1 of 1 people found the following review helpful
on October 23, 2011
This book must surely have been written with a subversive gleam in Ramachandran's eye. It is the equivalent of the Anarchist's Handbook from the 1960s. Granted, the Preface has the statutory disclaimer about how the book is really meant for someone learning to be a penetration tester for a wireless network. Where you then have the expertise to help network administrators secure their networks. Or maybe you are a network administrator yourself. All this is indeed possible with the text.
So really the main aboveground audience is probably sysadmins. The book describes how to use freely available network programs like Wireshark to probe a wireless net. More potently, it gives examples of using Man In The Middle techniques to insert yourself as the invisible intermediary in a conversation between a user surfing the Internet and a targeted web server. Once you see this, you can be likely impressed by why MITM is often thought to be a gold standard of attack vectors.

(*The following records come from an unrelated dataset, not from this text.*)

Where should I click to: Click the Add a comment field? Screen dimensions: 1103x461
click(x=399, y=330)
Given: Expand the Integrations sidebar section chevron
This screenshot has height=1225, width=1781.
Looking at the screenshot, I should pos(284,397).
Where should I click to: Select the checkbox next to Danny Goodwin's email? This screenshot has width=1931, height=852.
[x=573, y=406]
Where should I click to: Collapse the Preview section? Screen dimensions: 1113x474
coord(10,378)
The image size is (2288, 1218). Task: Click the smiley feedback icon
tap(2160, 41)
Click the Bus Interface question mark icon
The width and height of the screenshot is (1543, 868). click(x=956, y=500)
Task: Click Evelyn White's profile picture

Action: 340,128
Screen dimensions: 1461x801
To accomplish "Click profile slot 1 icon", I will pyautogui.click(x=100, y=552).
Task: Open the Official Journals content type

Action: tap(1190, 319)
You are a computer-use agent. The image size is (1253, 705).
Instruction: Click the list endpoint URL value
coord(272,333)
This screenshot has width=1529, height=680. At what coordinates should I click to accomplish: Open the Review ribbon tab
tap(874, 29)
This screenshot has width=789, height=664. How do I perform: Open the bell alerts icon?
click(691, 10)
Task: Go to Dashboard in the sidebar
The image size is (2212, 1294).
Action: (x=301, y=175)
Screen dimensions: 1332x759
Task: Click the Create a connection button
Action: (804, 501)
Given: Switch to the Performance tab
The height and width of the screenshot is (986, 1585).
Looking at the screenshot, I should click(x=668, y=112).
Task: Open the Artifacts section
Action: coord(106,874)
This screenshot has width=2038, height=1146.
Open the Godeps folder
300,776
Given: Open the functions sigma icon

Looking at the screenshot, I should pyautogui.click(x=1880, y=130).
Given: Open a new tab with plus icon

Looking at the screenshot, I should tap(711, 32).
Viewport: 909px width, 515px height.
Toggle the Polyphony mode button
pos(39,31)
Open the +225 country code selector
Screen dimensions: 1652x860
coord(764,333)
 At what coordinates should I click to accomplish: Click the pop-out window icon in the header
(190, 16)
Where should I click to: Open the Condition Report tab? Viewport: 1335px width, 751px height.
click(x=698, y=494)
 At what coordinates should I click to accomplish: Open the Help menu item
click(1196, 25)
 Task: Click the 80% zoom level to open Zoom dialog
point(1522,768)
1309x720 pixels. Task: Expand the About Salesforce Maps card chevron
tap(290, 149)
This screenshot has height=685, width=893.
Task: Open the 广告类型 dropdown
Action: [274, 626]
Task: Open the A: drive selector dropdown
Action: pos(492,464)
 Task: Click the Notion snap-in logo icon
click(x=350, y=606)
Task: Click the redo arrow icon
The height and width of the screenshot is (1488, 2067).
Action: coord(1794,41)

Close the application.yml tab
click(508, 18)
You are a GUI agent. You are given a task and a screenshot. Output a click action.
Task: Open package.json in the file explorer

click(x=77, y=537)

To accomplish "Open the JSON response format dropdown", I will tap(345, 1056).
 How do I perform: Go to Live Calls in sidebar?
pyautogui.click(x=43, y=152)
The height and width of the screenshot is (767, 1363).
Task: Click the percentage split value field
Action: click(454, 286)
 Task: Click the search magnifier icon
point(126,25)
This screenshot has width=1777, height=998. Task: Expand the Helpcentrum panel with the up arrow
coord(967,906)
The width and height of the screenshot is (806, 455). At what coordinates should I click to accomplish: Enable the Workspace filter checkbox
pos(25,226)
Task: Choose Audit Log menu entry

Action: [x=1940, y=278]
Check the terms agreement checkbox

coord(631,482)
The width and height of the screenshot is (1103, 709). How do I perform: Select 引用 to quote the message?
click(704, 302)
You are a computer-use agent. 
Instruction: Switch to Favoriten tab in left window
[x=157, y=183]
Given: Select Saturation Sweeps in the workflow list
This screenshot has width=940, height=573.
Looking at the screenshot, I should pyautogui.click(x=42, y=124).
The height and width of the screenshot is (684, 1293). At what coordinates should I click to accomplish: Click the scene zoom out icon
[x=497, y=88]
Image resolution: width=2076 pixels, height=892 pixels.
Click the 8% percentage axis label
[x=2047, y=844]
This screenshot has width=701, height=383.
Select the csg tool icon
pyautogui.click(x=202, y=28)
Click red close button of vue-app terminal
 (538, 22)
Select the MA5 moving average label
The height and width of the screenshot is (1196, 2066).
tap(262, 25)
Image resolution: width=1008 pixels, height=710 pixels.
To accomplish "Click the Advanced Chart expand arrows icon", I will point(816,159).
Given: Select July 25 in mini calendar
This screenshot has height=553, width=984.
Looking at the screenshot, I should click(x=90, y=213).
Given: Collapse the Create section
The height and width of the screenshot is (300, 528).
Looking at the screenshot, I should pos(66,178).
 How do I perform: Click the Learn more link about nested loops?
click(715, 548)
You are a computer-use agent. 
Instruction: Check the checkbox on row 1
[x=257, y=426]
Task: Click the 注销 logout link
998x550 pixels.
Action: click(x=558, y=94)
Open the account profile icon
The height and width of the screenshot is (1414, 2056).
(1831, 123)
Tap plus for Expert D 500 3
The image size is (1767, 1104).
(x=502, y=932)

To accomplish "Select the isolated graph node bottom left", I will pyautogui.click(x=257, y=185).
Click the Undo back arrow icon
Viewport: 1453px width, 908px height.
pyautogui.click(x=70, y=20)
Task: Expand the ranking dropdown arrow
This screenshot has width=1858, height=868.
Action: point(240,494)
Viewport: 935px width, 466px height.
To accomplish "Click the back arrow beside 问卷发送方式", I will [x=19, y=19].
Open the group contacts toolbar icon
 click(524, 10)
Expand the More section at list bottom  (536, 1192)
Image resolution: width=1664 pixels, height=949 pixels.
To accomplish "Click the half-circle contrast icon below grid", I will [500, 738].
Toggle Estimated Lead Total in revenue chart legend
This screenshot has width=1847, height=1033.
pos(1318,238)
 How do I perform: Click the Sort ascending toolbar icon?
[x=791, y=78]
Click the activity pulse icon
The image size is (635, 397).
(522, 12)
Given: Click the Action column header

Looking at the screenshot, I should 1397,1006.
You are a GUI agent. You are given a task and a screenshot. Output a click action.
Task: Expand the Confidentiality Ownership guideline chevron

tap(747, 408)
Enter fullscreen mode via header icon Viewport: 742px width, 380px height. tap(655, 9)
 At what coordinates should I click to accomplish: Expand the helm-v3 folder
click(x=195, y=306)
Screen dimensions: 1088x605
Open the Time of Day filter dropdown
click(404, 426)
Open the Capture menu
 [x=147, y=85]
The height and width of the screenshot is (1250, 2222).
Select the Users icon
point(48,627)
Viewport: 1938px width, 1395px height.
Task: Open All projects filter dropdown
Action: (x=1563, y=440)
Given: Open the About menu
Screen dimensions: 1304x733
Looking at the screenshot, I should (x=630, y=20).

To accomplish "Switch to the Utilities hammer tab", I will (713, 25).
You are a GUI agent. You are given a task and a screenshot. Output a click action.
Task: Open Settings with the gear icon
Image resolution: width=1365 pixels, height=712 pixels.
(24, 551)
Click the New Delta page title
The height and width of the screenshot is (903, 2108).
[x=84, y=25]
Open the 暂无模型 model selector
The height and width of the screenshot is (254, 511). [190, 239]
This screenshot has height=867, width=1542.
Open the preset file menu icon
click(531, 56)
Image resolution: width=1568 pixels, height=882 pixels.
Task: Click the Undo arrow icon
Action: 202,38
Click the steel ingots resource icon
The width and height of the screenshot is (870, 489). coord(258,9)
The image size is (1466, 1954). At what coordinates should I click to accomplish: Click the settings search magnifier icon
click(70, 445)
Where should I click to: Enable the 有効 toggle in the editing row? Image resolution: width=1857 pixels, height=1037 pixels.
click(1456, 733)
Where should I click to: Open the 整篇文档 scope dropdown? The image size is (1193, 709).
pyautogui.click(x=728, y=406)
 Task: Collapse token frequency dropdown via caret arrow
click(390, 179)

Another strong aspect of the book is how it demonstrates that it is all too easy for an experienced attacker with the right hardware and software tools to detect and intrude on an insecure WEP or WPA network. Turns out that a WPA network is usually stronger than a mere WEP-using network. But don't get complacent. For both types, the lesson of the book is that the simplest countermeasure is to beef up your users' passwords and, of course, your sysadmin password. The speed of modern computers means that brute force dictionary attacks often suffice to find weak passwords.